The massive refugee crisis is a timely test for the soul of the flourishing and powerful European continent in the 21st century. It is painfully ironic, that a continent who saw its fair share of anguish and suffering on a mass scale in the World Wars, would give the cold shoulder to those fleeing horrors of war and destruction in hopes of a better and brighter future for themselves and their children today. The commendable position of Pope Francis is one that truly exemplifies the “Christian” spirit of Europe so many nationalists are keen on preserving: in a statement he made on the crisis, he called on parishes across Europe to take in refugees. The Vatican itself has housed two refugee families. The Pope warned European Christians of their duty towards the displaced by saying: “it is violence to build walls and barriers to stop those who look for a place of peace. It is violence to push back those who flee inhuman conditions in the hope of a better future.” Because the flow of refugees shows no signs of abating any time soon, it is a moral and humanitarian imperative for EU countries to do their best in extending their capabilities towards absorbing this global crisis through a consistent and fair policy consensus on the status of asylum seekers.

Yet, whatever solutions the EU proposes, asylum seekers in the continent will have to deal with major obstacles such as racist backlash, poverty, unemployment and successful integration in hostile societies. The most tenable solution is the need to set up well-equipped prefab cities where refugees can remain in integrated safety until the conflicts in their homeland are resolved. Though far from ideal, tent cities allow for families to remain together and facilitate a safe return for the displaced when a peaceful resolution to the conflict is set in place.

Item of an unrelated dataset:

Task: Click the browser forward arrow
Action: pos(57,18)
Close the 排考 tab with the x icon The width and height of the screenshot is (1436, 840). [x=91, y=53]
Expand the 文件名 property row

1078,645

Though selective images of Europe’s reaction to the crisis have flooded world news outlets in August of 2015, little global attention has been paid to the efforts of Jordan, a country that has been at the helm of absorbing the humanitarian crisis since the conflict started in March 2011. The small arid desert kingdom absorbed about 1.5 million refugees, and set up a tent city for another 700,000, while in oil-rich Gulf states like Saudi Arabia and Kuwait, the refugee intake is zero. Europe and other countries can take a lead from Jordan in its hospitable policy towards displaced asylum seekers, and the international community should work together to reach long term solutions to protect refugees and grant them dignified and havens of safety, but perhaps more importantly, to work towards stopping the fighting in Syria, so that the millions can return have a safe eventual return to their homeland. As the Somali poet Warsan Shire aptly reminds us: “no one puts their children in a boat unless the boat is safer than the land.”

Farah El-Sharif is a PhD candidate in the Department of Near Eastern Languages and Civilizations at Harvard University.